Так они зажили вдвоем, сознавая, что она одержала над ним большую победу, и Ли уже не мог делать вид, что спас ее. Она с такой убежденностью, хоть и безмолвно, поддерживала свое превосходство, что Ли вскоре и сам начал вести себя так, точно его полностью завоевали, и растерял все свои прежние знакомства, что у него еще оставались. Совершенно перестал ходить в гости и все время проводил с Аннабель. Он стал нем и декоративен, как статуя, с которой она его постоянно и сравнивала, а дом гнил вокруг них, пропитанный мраком чистилища.
Она никогда не поминала Базза, и тот ни разу не навестил их. Ли иногда казалось, что брата он больше в жизни не увидит. Видеть его, вообще-то, и не хотелось, но такой визит доказывал бы, что у них действительно имелось прошлое. Теперь же у него не оставалось никаких доказательств, что жизнь когда-то могла быть иной, нежели та, что он вел теперь. Семейные фотографии не могли объективно свидетельствовать о том, что изображенные на них существа когда-то шевелились в реальном, ощутимом измерении. Вина его сама придумала себе наказание. Он признал, что Аннабель — гораздо умнее его, и даже начал ее побаиваться, ибо совершенно не мог переделать ее, а она могла менять его, как ей заблагорассудится.
К тому же теперь, когда Аннабель надежно поместила его среди своих владений, сама она принялась подспудно извлекать себя из той комнаты, которая прежде была для нес всем миром, а Ли оставался там в жалком одиночестве, как на необитаемом острове.

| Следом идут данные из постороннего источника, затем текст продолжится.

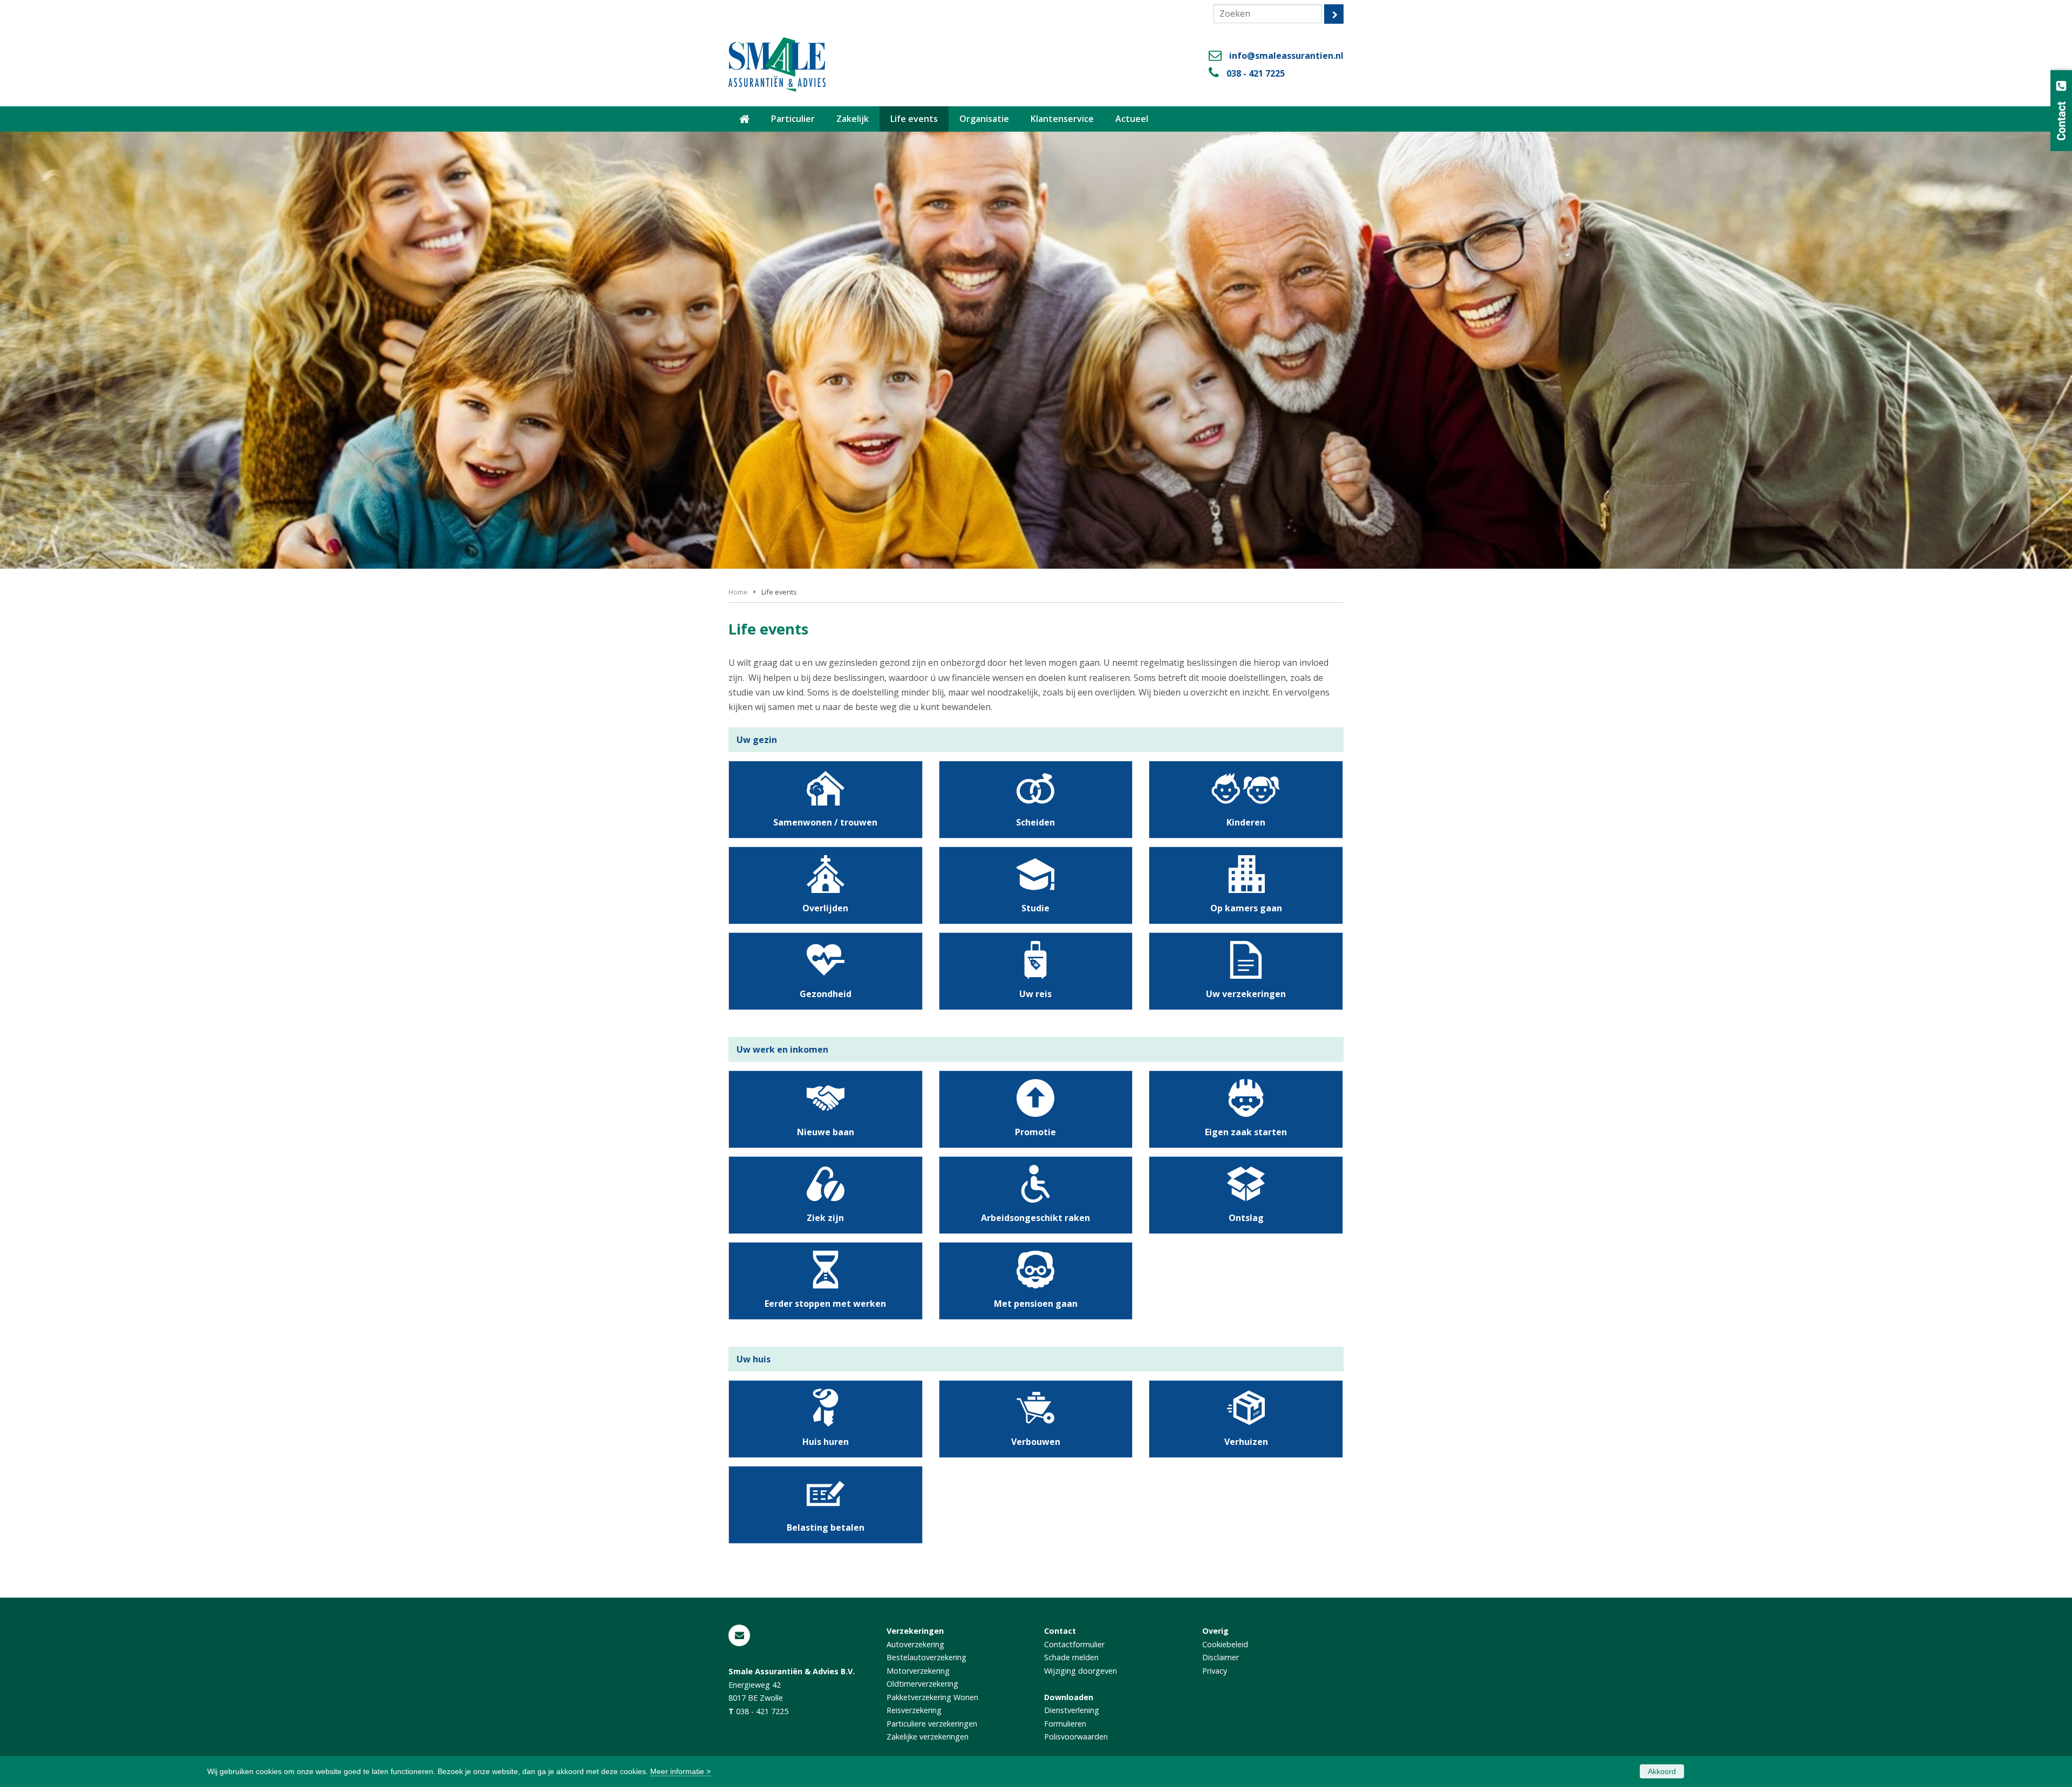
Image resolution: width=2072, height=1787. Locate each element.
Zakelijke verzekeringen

Теперь у нее было две комнаты, ее невидимый мир расширил свои физические границы, хотя казалось, что ей больше не нужно населять его столькими реальными предметами, как раньше, — видимо, потому, что печаль ее так глубоко впиталась в дерево и камни самого дома, что она знала наверняка: никто больше не сможет здесь быть счастлив. Она больше не делилась ничем сокровенным с фигурами на стенах. Не стремилась покупать новую мебель и даже не заставляла каминную полку молочными бутылками с букетиками листьев и ягод из парка. Часами она лежала в постели, пока Ли был на работе, иногда рисовала в альбоме любимых апокалиптических тварей, но все больше и больше просто смотрела в пространство, погрузившись в свои мысли. Окно оставалось заложенным досками, и в комнате всегда было темно и смутно.
Бывали дни, когда она не вставала совсем, а если и вставала, то предпочитала не одеваться и не умываться — просто мыкалась весь день по квартире в ночной сорочке, вылитая безумная Офелия, нечесаные волосы слиплись от акварели или заляпаны яичным желтком. Зато теперь, зная, каковы бывают безумцы и как себя ведут, она начала немного робеть и походила иногда на расплывчатую имитацию себя прежней. Лекарств, что ей выписали, она не принимала — смывала в унитаз, чтобы об этом не узнал Ли. После курса лечения к психиатру не ходила, хотя следовало, но в определенные дни недели тщательно одевалась, как бы собираясь в клинику, и Ли ей верил.